Likewise for these two.

> +
> +#include <asm-generic/atomic.h>
> +
> +#endif	/* _ASM_KVX_ATOMIC_H */
> diff --git a/arch/kvx/include/asm/barrier.h b/arch/kvx/include/asm/barrier.h
> new file mode 100644
> index 000000000000..371f1c70746d
> --- /dev/null
> +++ b/arch/kvx/include/asm/barrier.h
> @@ -0,0 +1,15 @@
> +/* SPDX-License-Identifier: GPL-2.0-only */
> +/*
> + * Copyright (C) 2017-2023 Kalray Inc.
> + * Author(s): Clement Leger
> + */
> +
> +#ifndef _ASM_KVX_BARRIER_H
> +#define _ASM_KVX_BARRIER_H

> +/* Bitmask modifiers */
> +#define __NOP(x)	(x)
> +#define __NOT(x)	(~(x))
> +
> +
> +#define __test_and_op_bit(nr, addr, op, mod)				\
> +({									\
> +	unsigned long __mask = BIT_MASK(nr);				\
> +	unsigned long __new, __old, __ret;				\
> +	do {								\
> +		__old = *(&addr[BIT_WORD(nr)]);				\
> +		__new = __old op mod(__mask);				\
> +		__ret = cmpxchg(addr, __old, __new);			\
> +	} while (__ret != __old);					\
> +	(__old & __mask);						\
> +})

Please use <asm-generic/bitops/atomic.h> which should give you the common
bit operations "for free" atop your regular atomics.

[...]

> diff --git a/arch/kvx/include/asm/cmpxchg.h b/arch/kvx/include/asm/cmpxchg.h
> new file mode 100644
> index 000000000000..b1d128b060a2
> --- /dev/null
> +++ b/arch/kvx/include/asm/cmpxchg.h
> @@ -0,0 +1,185 @@
> +/* SPDX-License-Identifier: GPL-2.0-only */
> +/*
> + * Copyright (C) 2017-2023 Kalray Inc.
> + * Author(s): Clement Leger
> + *            Yann Sionneau
> + */
> +
> +#ifndef _ASM_KVX_CMPXCHG_H
> +#define _ASM_KVX_CMPXCHG_H
> +
> +#include <linux/bits.h>
> +#include <linux/types.h>
> +#include <linux/build_bug.h>
> +
> +/*
> + * On kvx, we have a boolean compare and swap which means that the operation
> + * returns only the success of operation.
> + * If operation succeed, this is simple, we just need to return the provided
> + * old value. However, if it fails, we need to load the value to return it for
> + * the caller. If the loaded value is different from the "old" provided by the
> + * caller, we can return it since it will means it failed.
> + * However, if for some reason the value we read is equal to the old value
> + * provided by the caller, we can't simply return it or the caller will think it
> + * succeeded. So if the value we read is the same as the "old" provided by
> + * the caller, we try again until either we succeed or we fail with a different
> + * value than the provided one.
> + */
> +#define __cmpxchg(ptr, old, new, op_suffix, load_suffix)		\
> +({									\
> +	register unsigned long __rn asm("r62");				\
> +	register unsigned long __ro asm("r63");				\

Why do you need to specify the exact registers?

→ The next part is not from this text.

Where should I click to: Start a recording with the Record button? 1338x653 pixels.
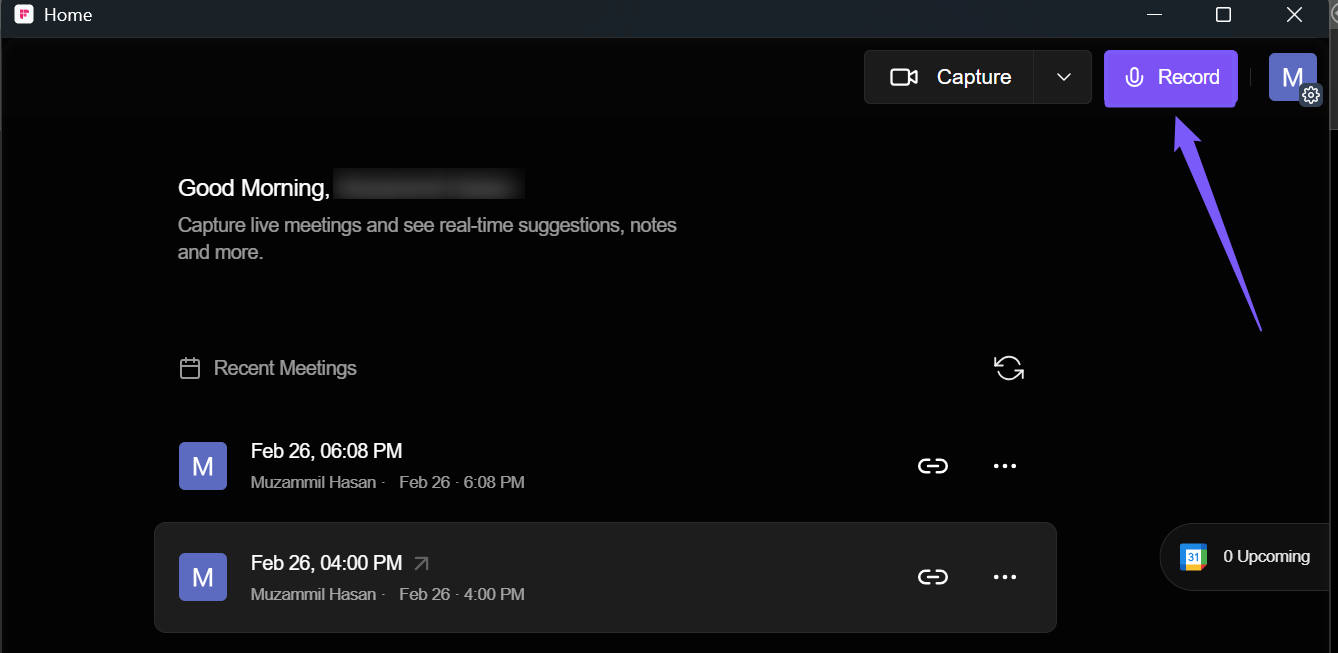point(1171,77)
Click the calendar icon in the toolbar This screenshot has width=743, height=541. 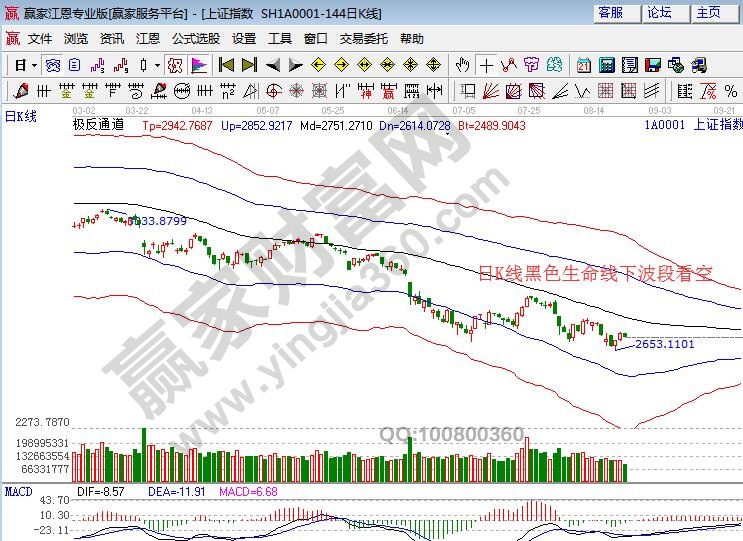coord(584,65)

e.g. does some instruction use these implicitly, or do you need two adjacent
register for encoding reasons?

> +	__asm__ __volatile__ (						\
> +		/* Fence to guarantee previous store to be committed */	\
> +		"fence\n"						\

This implies you can implement the relaxed form of cmpxchg().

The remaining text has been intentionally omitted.